Participação popular cidadã e controle social são conquistas obtidas a partir de demandas dos movimentos sociais e outros setores da sociedade organizados em torno da luta por direitos e melhores condições de vida. A Constituição Federal de 1988, marco destas conquistas democráticas, estabelece os princípios de participação da sociedade na elaboração, gestão e controle social das políticas públicas.
É importante lembrar que, antes de 1988, o Estado brasileiro exercia medidas de controle sobre a sociedade, mas não existiam instrumentos que permitissem à sociedade controlar as ações do Estado. Com o passar dos anos e o acirramento da luta política, o uso indiscriminado do termo “participação” por diferentes partidos e governos exige que ele seja qualificado à luz dos contextos e demandas políticas e sociais. A incorporação da participação no discurso de quase todos os projetos e partidos políticos faz com que o termo tenha os mais variados significados: desde a presença numa concentração de cunho político, o preenchimento de formulários de avaliação, uma reunião, processos de terceirização de serviços públicos, até o ato de interferir objetivamente nos processos de decisão sobre ações de governos.
Nas décadas após a promulgação da Constituição de 1988, o exercício da participação e controle social foi introduzido na agenda da gestão pública, nas três esferas de governo e em diversas áreas de políticas públicas. Mesmo aquelas que não constavam inicialmente no texto constitucional, como igualdade racial, mulheres, pessoas idosas, pessoas com deficiência e LGBTs, conquistaram canais institucionais de participação, muitas vezes, por pressão da militância em defesa de direitos.
Essas iniciativas enfrentaram resistência de setores conservadores, acostumados a tomar decisões sem ouvir e dar voz a quem utiliza os serviços públicos e depende destes para ter acesso a direitos. É possível elencar diversos obstáculos, como a falta de familiaridade com o funcionamento da administração pública, a linguagem técnica e cheia de siglas, a ausência de informações e, não raras vezes, o descaso de governantes e equipes de governo.
- - - -
INSTRUÇÕES |
**A.** De acordo com o texto sobre participação social, o que não existia no Brasil antes de 1988?
**B.** Por favor, explique, com base no texto sobre participação social, por que o termo “participação” precisa ser qualificado.
Os dados não entram nesta atividade.

DADOS DO EXERCÍCIO |
- - - -
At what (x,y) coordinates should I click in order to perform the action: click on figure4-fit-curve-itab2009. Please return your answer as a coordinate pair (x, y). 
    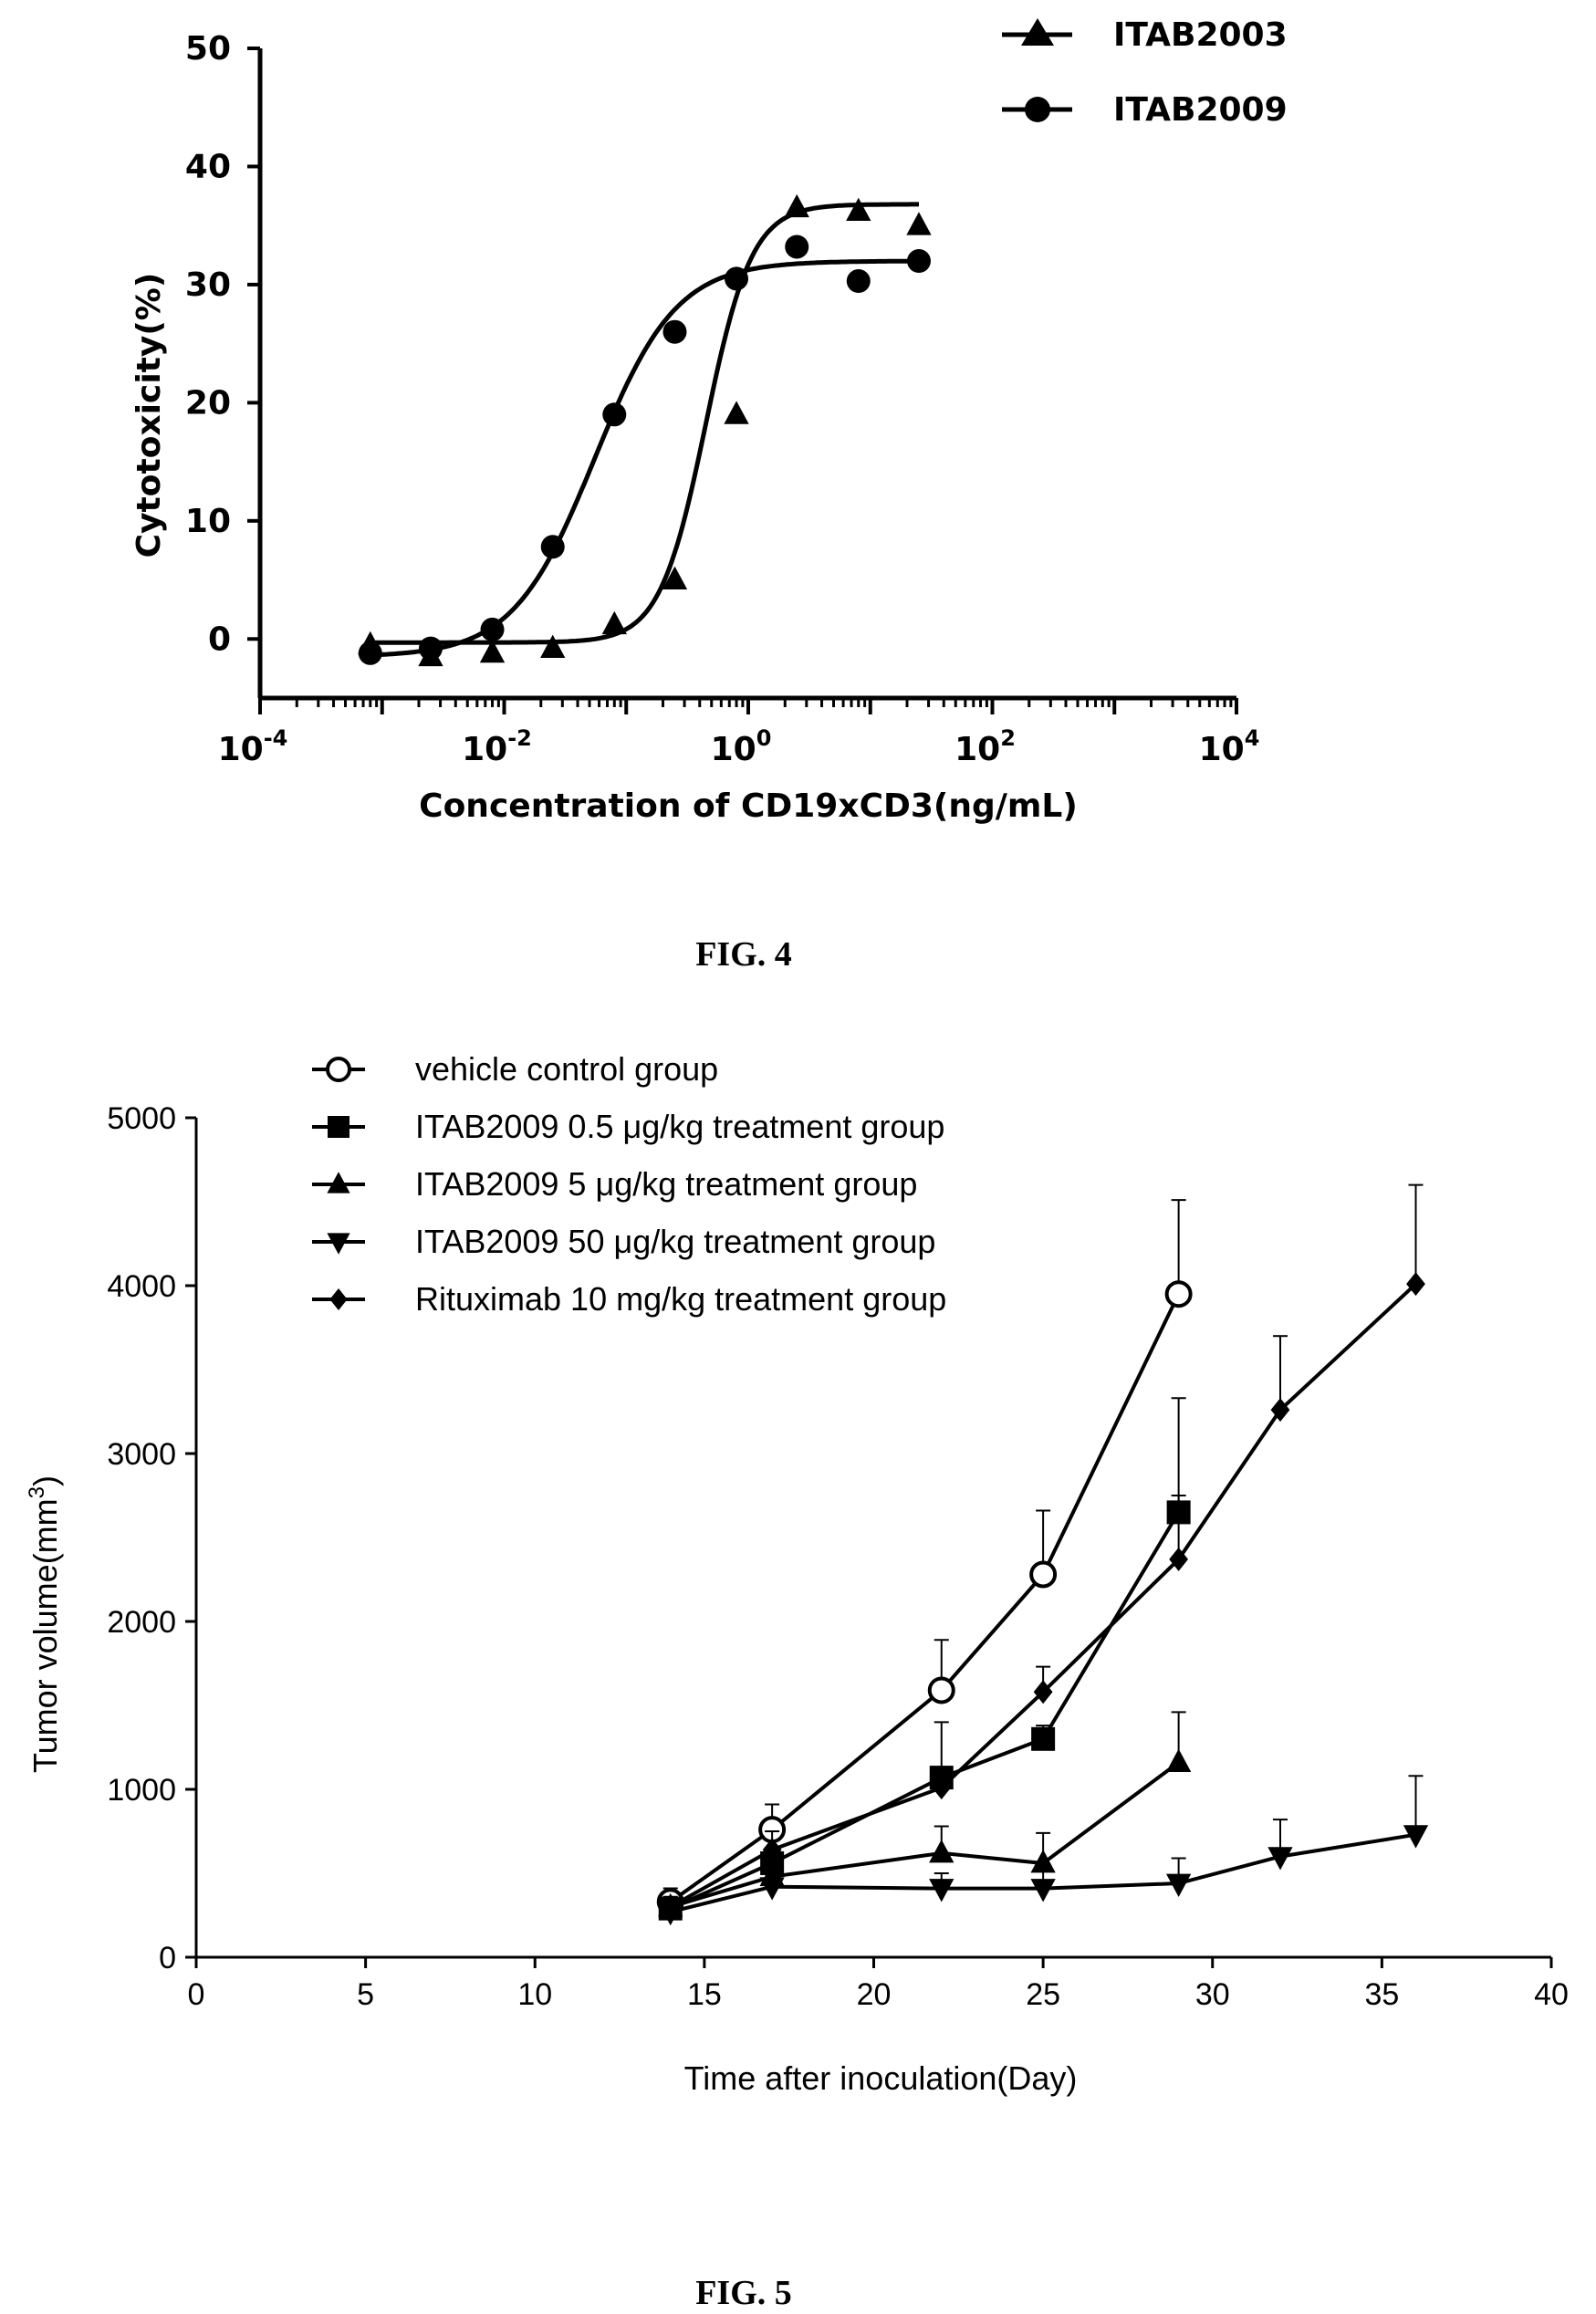
    Looking at the image, I should click on (645, 458).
- - - -
RESOLUÇÃO DOS PROBLEMAS |
**A.** Não existiam instrumentos que permitissem à sociedade controlar as ações do Estado.

**B.** Com o passar dos anos e o acirramento da luta política, o termo passou a ser usado de forma indiscriminada por diferentes partidos e governos. A incorporação da participação ao discurso de quase todos os projetos e partidos políticos deu ao termo os mais variados significados. Eles vão desde a presença numa concentração de cunho político até o ato de interferir objetivamente nos processos de decisão sobre ações de governos.